Putnam’s Revision: Hillary Putnam’s version of this experiment turns the original thought experiment on its head:

  • Paradox: If we were truly brains in a vat, our concepts (including “brain,” “vat,” and “world”) would only refer to elements within that simulated environment.
  • Truth Claim: The statement “I am a brain in a vat” could never be true, as the words would not correspond to real entities but only their simulated counterparts.
  • Skepticism: Rather than disproving radical skepticism, it shows that certain skeptical propositions collapse under their own semantics.
  • Relevance to AI: Putnam’s insight highlights how meaning is dependent on relational structures, applicable to both human language and artificial systems.

An Altered Thought Experiment

Let’s explore a variation where a brain in a vat receives nutrients but no stimuli or informational input:

Questions Raised:

  • What would such a brain “do”?
  • Would its neurons fire in specific ways despite the lack of external stimuli?
  • What thoughts, if any, would this brain have?

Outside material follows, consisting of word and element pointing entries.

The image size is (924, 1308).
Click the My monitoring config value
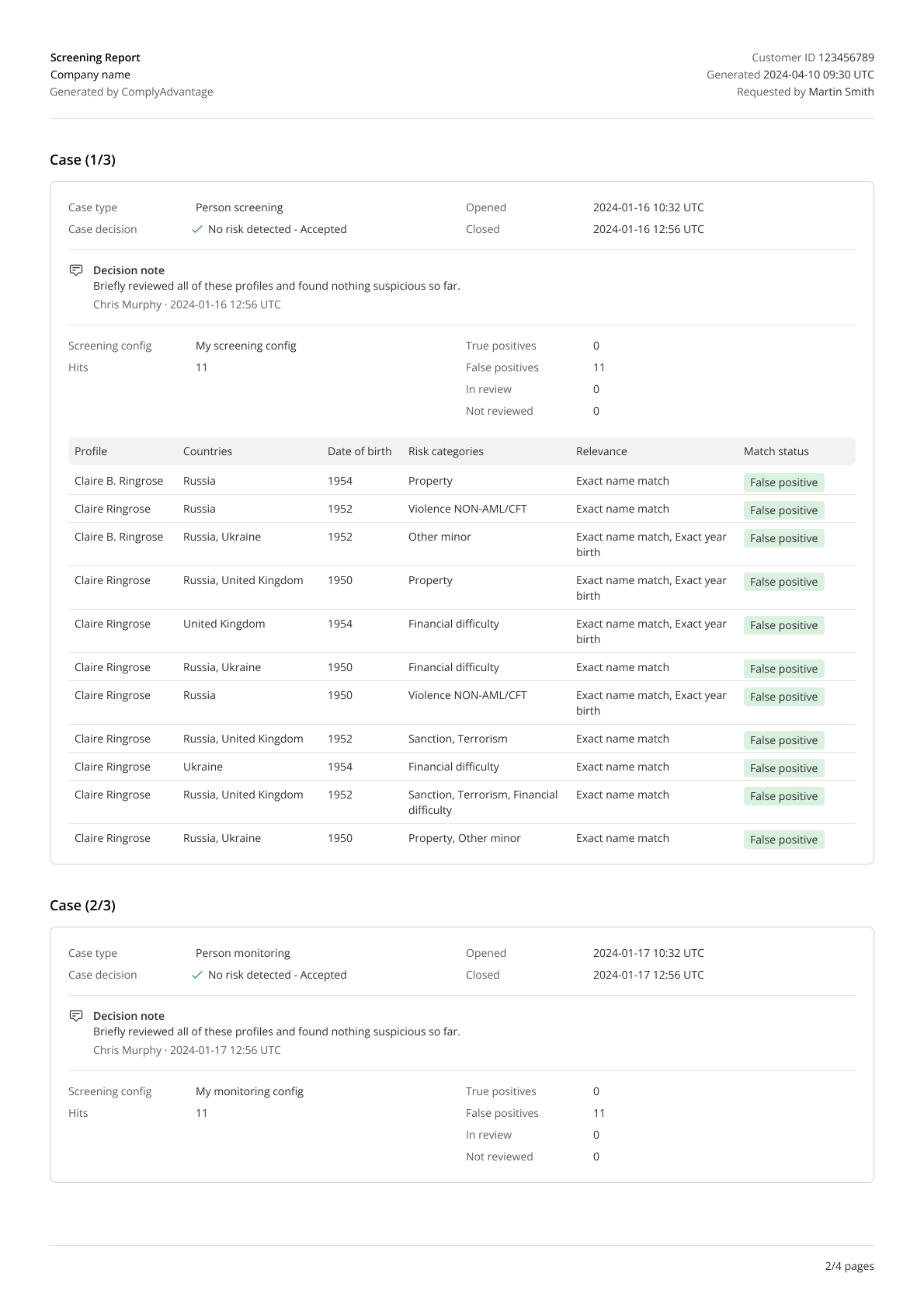click(249, 1091)
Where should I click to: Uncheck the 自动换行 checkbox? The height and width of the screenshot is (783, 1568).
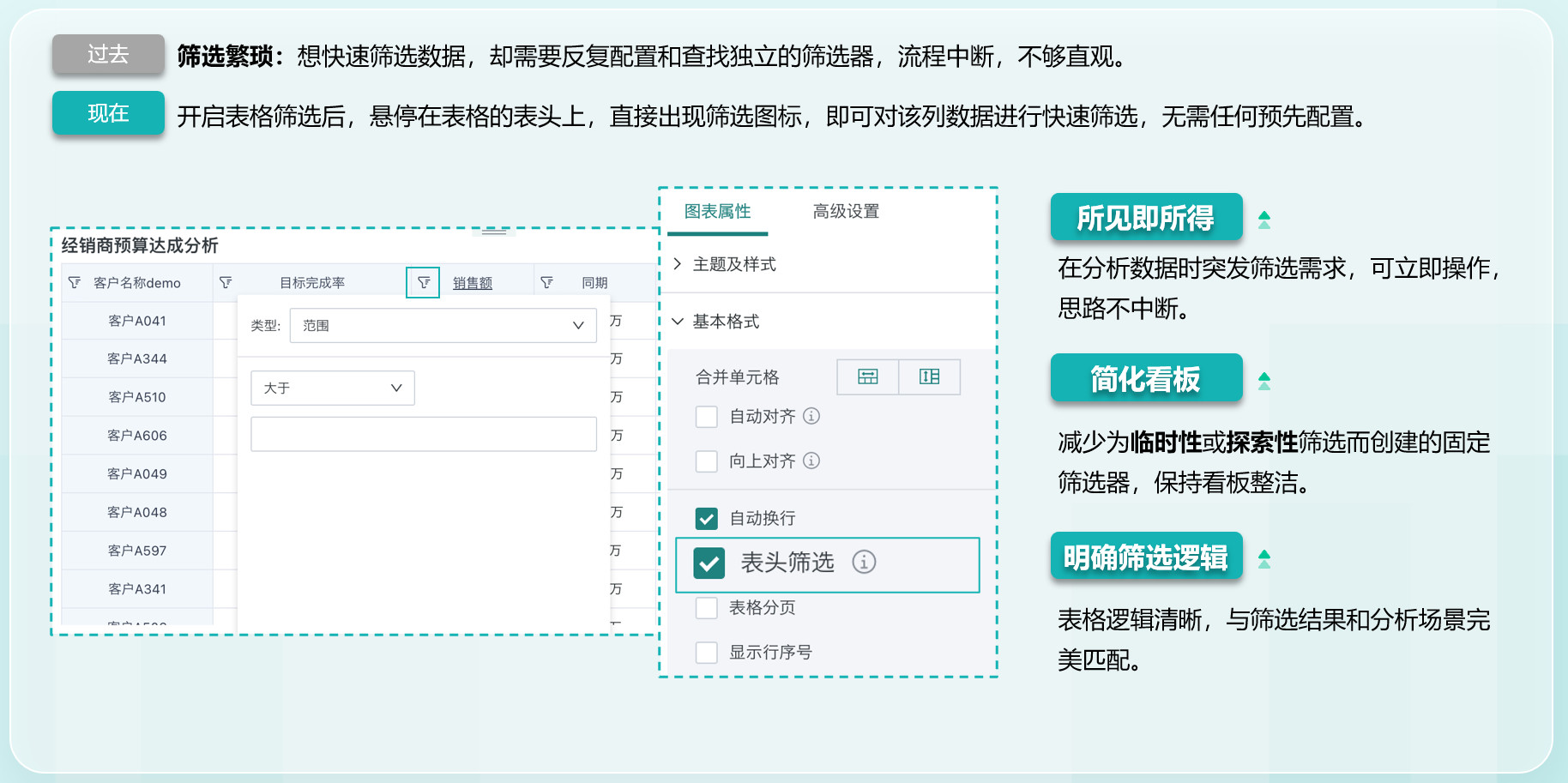(x=707, y=518)
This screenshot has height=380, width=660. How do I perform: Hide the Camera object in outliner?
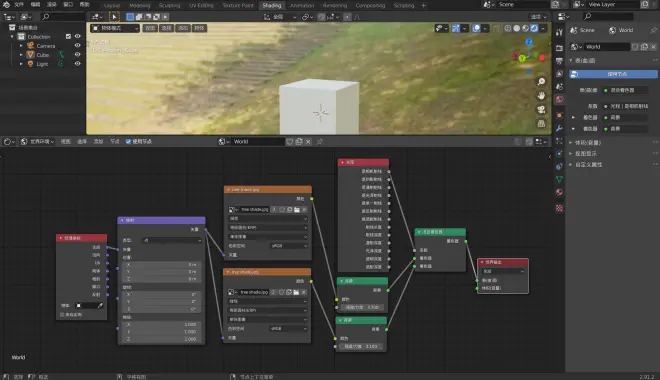[77, 45]
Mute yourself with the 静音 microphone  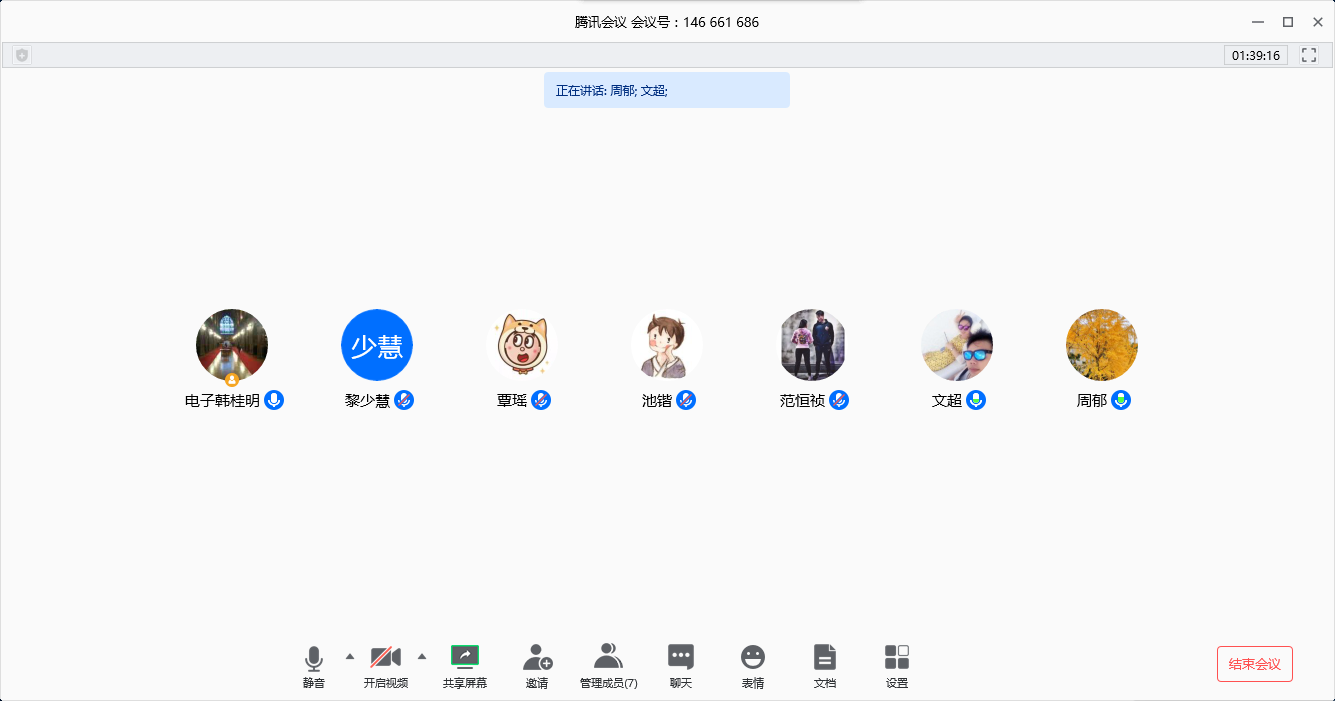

Human Experience:  If the brain had prior human experiences, it might be in a permanent “dream” state, hallucinating its reality. However, if the brain was grown in a vat, it likely wouldn’t think of anything specific.

LLMs as “Brains in a Vat”

This leads us to question whether current Large Language Models (LLMs) can be considered “brains grown in a vat”.

Nature of LLMs:

  • LLMs are fixed neural architectures, crystallized from statistical patterns that transform relational qualities between human words into complex vector spaces.
  • They receive the necessary “nutrients” (electricity, computing power) but lack native raw input or sensory data.
  • Input Dynamics: LLMs do receive small inputs—tokens fed by human users—which activate a forward pass through their fixed neural weights, producing context-conditioned outputs.

Philosophical Implications: Are we, humans, acting as the Cartesian Evil Genie, feeding distorted symbolic representations of reality to these models? The input we provide is not raw sensory data but rather filtered through human bias.

The Feedback Loop – Original Thought Experiment: In the Cartesian Evil Genie scenario, the brain is fed illusory data for the amusement of the Genie. A feedback loop exists where both the brain and the Genie shape each other’s experiences.

LLM Dynamics: In contrast, the “illusory data” we provide to LLMs serves our purposes, shaping their output to be useful for human ends rather than for amusement.

Hallucinations and Human Interaction: Issue of Hallucination: Researchers strive to minimize hallucination levels in LLMs. However, LLMs may only be a crystallized vector space of human hallucinations about the world.

Consequences: Frequent interaction with LLMs could normalize human neural pathways, creating powerful filter bubbles and echo chambers.

Future Considerations & Benchmarking LLMs: Future assessments should focus on output diversity rather than merely on hallucination levels, and ensuring interaction with a variety of LLMs, each with unique characteristics, can prevent a centralized virtual representation of the world.

Conclusion

This thought experiment reveals deeper insights about the human condition: Our understanding of the world may be more mediated and dependent on symbolic filters than we generally acknowledge. The implications of interacting with LLMs challenge us to reflect on the nature of our reality and the potential for being trapped in a collective hallucination.